Эдвард втянул голову обратно в спальню и спрыгнул с подоконника. Сел, привалившись спиной к стене. Повезло еще, что отец не заметил. Он нащупал в пижамных штанах пенис и сжал его в кулаке. Мама не велела там трогать, но Эдвард знал, что сегодня утром мама не узнает.
В тот день Эдвард не пошел в школу. Он тихо сидел в своей комнате и прочитал две главы.
В доме потихоньку собирались люди. Музыканты, папины друзья коммунисты, соседи, прихожане англиканской церкви, где Хезер играла на органе — на свадьбах, крестинах и похоронах.
Никто так и не сказал Эдварду, что его мать умерла. Родственники, все в слезах, обнимали его и рыдали над ним.
Его любимая тетка Джин воскликнула:
— Ах, Эдди, как же мы теперь без нее?
Все думали, что кто-то ему уже сказал, поэтому никто ничего так и не сказал. В дни перед похоронами Эдвард превратился в шпиона. Он подслушивал под дверями, жадно читал любой клочок бумаги.
В миг, когда маму сожгли и превратили в пепел, он отковыривал окаменелость от скалы на школьной экскурсии в Бамбург[4]. Взрослые решили, что похороны станут слишком большой травмой для такого малыша. Эдвард подслушал, как тетя Джин сказала его отцу:
— Ему нельзя идти, Перси. Бедняжка был противоестественно привязан к матери.
Из их разговора он узнал, что Памелу, его сестренку, которую он еще не видел, увезут в страну под названием Англия и она будет там жить с тетей Джин и дядей Эрнестом.
В одиннадцать часов, 1 октября 1959 года, Эдвард прекратил ковырять скалу и вытащил из кармана листок, на котором было написано: «Похороны Хезер Мери Клэр».
Он представил маму в гробу. Во что ее одели? Причесать не забыли? Точно ли она умерла? А что, если этот врач с накрашенными губами и черными усиками ошибся и мама вовсе не умерла, а просто заснула? Ведь папа сказал своим друзьям коммунистам, что этот доктор — позор всей этой сраной системы здравоохранения.
Эдвард стиснул в пальцах похоронное приглашение и опустился на колени. Осколки скалы больно впились в голые коленки, но Эдвард не обратил внимания. Он старался молиться Иисусу, но из головы все не шла картинка: вот мама просыпается в гробу и зовет, чтобы он ее освободил. А разве он сможет? Он же за сто с лишним миль от нее. Даже если прямо сейчас побежать на скорый поезд, все равно не успеть.
Тут раздался окрик учителя геологии, мистера Литтла:
— Клэр, пошевеливайся! До прилива полчаса.
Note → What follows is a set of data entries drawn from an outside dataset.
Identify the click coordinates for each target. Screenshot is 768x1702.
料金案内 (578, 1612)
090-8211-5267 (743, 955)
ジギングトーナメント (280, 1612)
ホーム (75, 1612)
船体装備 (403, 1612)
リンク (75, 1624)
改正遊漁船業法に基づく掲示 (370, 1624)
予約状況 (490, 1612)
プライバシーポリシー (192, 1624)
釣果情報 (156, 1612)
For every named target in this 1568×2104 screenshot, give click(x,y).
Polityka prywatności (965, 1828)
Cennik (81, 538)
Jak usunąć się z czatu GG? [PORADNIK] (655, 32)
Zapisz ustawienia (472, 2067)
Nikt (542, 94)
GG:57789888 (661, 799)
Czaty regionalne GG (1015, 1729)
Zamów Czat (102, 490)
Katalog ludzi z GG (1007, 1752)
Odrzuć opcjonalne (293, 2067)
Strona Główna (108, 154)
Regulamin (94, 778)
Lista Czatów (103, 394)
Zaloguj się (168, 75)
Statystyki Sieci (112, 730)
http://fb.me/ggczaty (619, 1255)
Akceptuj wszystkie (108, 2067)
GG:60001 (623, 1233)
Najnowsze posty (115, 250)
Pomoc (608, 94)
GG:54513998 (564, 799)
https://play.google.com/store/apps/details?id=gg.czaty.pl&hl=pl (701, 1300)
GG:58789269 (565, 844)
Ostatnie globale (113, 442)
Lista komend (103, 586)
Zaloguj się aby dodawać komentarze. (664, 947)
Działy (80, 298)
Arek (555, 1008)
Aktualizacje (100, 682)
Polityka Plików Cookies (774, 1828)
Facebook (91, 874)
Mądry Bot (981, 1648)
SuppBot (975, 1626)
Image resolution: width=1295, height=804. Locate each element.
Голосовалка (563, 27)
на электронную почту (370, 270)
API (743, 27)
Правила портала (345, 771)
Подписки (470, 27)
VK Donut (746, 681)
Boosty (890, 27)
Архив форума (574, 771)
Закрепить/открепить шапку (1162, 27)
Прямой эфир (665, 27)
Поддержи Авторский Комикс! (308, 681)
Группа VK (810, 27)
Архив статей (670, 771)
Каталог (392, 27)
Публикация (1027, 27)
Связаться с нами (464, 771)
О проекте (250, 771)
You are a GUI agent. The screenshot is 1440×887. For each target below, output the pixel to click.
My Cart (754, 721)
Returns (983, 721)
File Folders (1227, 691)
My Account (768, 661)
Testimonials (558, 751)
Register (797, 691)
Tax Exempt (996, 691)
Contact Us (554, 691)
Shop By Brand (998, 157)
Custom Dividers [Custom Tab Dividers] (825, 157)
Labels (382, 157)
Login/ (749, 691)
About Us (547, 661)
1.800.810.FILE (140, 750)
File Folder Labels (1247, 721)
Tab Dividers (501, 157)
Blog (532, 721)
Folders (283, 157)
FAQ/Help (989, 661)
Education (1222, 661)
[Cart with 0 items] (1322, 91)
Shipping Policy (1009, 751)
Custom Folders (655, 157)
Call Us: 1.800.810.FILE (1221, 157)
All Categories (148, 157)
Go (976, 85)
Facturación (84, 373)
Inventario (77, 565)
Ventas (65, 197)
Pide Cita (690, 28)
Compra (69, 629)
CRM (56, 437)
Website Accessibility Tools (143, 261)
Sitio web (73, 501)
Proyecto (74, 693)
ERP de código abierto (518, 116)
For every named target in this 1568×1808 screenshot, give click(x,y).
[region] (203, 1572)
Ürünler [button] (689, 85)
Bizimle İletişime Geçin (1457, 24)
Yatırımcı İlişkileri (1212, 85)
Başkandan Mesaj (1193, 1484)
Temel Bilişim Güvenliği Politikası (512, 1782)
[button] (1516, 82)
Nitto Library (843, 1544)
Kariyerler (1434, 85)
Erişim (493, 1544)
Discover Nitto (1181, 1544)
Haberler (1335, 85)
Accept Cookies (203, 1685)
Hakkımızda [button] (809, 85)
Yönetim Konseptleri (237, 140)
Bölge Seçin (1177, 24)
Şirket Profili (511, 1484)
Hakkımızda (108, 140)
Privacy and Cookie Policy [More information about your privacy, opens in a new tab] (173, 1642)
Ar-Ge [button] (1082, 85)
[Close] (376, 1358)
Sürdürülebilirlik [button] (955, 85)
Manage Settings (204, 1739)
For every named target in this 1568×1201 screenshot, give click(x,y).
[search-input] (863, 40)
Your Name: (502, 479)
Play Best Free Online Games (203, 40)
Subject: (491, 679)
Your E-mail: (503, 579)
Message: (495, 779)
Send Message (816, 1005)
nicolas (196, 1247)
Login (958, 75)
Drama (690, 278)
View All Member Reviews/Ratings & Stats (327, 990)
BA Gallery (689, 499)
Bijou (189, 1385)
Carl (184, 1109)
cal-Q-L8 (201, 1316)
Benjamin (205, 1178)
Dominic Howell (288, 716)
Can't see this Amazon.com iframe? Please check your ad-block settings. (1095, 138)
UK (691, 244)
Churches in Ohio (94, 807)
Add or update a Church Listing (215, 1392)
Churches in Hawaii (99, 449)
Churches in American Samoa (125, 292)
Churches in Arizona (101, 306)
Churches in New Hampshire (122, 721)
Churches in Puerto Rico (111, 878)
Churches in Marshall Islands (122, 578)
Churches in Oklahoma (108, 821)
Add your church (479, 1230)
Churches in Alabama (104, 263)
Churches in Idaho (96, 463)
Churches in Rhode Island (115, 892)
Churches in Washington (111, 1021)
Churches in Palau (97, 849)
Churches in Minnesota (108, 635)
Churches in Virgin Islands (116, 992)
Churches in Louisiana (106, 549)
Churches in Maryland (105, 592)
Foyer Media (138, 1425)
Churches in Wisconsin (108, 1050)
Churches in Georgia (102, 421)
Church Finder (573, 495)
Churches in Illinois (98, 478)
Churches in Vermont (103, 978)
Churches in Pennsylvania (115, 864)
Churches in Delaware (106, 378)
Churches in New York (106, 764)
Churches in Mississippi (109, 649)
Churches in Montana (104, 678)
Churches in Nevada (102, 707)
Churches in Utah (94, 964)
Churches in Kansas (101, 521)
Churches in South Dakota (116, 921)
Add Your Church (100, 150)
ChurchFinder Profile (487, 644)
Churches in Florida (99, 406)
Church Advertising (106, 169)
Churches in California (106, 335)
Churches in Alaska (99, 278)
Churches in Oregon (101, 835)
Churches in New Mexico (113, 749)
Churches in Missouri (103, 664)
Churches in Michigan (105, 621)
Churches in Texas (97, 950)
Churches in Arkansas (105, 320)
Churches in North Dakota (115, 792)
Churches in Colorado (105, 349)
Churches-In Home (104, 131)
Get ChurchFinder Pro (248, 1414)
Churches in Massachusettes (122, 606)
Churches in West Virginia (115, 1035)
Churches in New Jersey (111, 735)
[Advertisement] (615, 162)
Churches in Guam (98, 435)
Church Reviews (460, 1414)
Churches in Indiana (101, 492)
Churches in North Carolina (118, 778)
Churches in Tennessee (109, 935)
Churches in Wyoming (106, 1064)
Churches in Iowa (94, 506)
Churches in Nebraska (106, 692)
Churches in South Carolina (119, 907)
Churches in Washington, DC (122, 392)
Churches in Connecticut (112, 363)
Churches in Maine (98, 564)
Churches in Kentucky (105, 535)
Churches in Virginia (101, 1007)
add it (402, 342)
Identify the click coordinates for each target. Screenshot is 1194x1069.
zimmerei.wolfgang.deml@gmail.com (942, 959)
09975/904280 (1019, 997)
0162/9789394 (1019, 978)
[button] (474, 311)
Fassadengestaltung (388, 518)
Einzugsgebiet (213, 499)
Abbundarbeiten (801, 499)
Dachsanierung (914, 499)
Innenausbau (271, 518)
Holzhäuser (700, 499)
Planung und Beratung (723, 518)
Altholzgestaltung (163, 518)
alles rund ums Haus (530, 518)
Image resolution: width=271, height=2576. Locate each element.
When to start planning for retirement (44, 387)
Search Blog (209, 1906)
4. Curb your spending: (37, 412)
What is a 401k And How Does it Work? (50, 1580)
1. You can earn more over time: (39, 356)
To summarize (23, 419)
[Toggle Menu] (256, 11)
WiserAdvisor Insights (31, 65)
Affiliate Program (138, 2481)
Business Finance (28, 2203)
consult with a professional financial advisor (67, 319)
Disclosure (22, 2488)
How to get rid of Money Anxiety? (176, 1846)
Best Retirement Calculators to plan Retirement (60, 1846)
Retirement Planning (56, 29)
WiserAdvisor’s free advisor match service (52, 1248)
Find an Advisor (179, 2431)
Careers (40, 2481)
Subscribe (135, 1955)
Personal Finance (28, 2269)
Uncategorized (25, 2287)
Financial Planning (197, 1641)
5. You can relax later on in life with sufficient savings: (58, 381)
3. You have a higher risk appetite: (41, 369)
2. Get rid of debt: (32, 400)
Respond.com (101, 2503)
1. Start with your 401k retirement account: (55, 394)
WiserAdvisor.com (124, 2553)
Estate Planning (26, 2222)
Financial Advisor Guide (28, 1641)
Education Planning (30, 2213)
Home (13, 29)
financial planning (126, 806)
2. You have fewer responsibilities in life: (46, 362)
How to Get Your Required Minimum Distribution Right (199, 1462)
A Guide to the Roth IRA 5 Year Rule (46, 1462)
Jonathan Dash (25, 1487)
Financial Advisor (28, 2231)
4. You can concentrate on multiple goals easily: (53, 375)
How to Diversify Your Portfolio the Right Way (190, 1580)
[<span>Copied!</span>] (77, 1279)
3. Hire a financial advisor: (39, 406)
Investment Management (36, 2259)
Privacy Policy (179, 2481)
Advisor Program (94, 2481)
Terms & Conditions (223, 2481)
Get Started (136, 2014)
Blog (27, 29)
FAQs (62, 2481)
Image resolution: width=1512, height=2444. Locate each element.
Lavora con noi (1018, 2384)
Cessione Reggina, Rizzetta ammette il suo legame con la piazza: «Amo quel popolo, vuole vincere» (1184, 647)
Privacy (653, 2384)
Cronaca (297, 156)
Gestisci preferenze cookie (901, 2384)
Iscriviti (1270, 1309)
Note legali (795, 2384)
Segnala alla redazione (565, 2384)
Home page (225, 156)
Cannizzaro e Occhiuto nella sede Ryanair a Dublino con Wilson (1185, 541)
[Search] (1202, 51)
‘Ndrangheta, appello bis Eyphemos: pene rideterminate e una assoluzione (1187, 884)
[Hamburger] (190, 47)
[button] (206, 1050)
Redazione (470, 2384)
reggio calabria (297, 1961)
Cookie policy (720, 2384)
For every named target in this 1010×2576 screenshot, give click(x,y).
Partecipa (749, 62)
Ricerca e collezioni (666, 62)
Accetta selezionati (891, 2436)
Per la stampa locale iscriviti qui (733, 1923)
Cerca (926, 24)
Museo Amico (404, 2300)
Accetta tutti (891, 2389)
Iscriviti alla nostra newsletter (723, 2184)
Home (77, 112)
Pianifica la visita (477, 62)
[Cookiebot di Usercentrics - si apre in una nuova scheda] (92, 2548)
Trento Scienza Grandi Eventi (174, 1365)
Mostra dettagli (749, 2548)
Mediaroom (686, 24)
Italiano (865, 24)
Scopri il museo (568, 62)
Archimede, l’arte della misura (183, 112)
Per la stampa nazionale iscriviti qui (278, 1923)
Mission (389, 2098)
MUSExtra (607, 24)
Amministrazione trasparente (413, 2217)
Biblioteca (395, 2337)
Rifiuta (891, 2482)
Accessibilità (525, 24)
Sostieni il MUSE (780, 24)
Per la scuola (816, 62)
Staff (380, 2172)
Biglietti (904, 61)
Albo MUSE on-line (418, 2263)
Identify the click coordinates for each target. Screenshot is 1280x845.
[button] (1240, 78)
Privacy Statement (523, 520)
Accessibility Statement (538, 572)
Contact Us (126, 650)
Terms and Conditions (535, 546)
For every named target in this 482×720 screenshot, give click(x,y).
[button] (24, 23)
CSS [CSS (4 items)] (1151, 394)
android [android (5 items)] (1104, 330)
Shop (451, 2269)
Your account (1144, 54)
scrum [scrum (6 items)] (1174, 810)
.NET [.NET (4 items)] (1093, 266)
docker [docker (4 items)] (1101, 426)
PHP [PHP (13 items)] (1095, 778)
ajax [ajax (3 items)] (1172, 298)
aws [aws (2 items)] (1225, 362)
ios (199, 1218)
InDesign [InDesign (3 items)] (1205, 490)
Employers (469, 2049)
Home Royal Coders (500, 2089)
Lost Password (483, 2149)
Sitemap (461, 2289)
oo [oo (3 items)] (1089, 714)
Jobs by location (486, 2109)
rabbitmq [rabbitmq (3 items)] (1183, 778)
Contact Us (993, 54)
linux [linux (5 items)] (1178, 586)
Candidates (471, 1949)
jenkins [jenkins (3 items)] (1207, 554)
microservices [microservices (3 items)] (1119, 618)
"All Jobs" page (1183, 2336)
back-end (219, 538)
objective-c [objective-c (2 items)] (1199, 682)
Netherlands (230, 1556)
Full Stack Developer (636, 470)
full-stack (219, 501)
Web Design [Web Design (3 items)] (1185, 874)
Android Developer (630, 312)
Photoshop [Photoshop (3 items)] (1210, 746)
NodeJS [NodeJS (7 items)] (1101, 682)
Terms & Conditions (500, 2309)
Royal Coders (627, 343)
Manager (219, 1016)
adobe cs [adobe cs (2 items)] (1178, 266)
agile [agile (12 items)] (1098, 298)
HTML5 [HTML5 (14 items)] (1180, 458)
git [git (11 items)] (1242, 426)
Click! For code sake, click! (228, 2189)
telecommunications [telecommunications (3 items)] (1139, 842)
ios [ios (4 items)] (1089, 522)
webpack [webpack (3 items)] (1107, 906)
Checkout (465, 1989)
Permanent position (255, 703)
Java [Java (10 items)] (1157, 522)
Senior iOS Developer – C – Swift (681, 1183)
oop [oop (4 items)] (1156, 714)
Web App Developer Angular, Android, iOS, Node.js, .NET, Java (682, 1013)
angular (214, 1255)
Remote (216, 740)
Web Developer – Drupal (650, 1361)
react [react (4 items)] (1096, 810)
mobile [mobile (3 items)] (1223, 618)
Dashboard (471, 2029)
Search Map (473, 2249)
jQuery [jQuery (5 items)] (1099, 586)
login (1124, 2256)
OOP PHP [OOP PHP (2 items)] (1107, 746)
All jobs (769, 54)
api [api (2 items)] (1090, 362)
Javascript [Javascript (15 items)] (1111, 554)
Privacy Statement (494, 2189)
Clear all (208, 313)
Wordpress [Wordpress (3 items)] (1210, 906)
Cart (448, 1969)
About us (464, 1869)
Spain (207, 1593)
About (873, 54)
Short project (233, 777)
Остальные мальчишки, долбившие скалу, оглянулись и тут же успокоились: сердитый мистер Литтл орал не им, а этому Клэру, который по десять раз на дню хнычет без причины.
Джек Шпрот впервые осознал, что он беден, грязен и не из приличной семьи, когда мать послала его к соседям одолжить кастрюлю. Ему было шесть лет, и он брел по снегу в парусиновых туфлях. Носить резиновые сапоги была очередь Стюарта, его старшего брата. Стюарта послали в магазин с запиской, в которой родители просили отпустить в кредит нарезанный белый батон, две банки фасоли и десяток дешевых сигарет.
Джек увидел красный ковер, ощутил тепло от батареи рядом с входной дверью. В конце коридора виднелась кухня. На конфорках стояли четыре кастрюли. Из-под крышек вырывался пар, и в воздухе витал аромат, от которого у Джека тотчас потекли слюнки.